▼▼▼

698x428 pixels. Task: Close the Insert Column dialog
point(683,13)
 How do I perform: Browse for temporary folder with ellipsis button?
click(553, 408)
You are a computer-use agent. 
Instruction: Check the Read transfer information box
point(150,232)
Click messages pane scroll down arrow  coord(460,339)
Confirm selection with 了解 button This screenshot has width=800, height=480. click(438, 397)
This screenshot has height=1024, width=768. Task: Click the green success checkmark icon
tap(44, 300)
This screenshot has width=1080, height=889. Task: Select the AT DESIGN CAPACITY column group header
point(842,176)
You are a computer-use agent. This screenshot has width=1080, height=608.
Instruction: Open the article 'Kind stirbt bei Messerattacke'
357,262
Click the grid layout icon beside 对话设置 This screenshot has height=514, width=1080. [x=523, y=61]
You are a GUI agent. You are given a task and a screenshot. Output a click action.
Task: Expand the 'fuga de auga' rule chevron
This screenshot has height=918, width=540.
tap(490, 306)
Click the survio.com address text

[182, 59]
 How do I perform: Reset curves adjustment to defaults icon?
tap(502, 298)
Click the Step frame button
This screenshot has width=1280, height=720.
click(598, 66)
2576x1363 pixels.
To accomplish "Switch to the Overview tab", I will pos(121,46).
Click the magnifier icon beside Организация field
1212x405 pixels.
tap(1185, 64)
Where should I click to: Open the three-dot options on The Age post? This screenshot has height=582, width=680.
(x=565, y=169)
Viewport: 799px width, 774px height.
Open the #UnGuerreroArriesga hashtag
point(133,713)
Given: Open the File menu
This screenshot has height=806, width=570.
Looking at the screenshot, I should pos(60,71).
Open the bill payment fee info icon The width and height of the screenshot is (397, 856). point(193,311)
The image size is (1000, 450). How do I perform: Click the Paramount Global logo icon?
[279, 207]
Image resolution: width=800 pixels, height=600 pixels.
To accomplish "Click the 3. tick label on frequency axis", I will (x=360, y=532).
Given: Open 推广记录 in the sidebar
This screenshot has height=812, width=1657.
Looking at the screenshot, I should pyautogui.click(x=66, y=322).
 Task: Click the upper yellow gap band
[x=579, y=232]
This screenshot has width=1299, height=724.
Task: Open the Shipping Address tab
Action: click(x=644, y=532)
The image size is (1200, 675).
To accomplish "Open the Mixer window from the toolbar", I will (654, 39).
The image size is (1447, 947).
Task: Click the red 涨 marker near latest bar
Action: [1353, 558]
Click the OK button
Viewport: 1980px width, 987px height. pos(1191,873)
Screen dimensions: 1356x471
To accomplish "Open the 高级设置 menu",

▲▲▲

Every line above with the word "computer" is to be copied out.

# Your solution
You are a computer-use agent. 
You are a computer-use agent. This screenshot has width=1080, height=608.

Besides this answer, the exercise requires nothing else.